> _Stored data entries_

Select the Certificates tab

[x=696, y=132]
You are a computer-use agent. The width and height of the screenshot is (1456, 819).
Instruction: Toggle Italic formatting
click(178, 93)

> _Problem description_
Transcribe the records above exactly.

> _Solution_
Select the Certificates tab

[x=696, y=132]
You are a computer-use agent. The width and height of the screenshot is (1456, 819).
Instruction: Toggle Italic formatting
click(178, 93)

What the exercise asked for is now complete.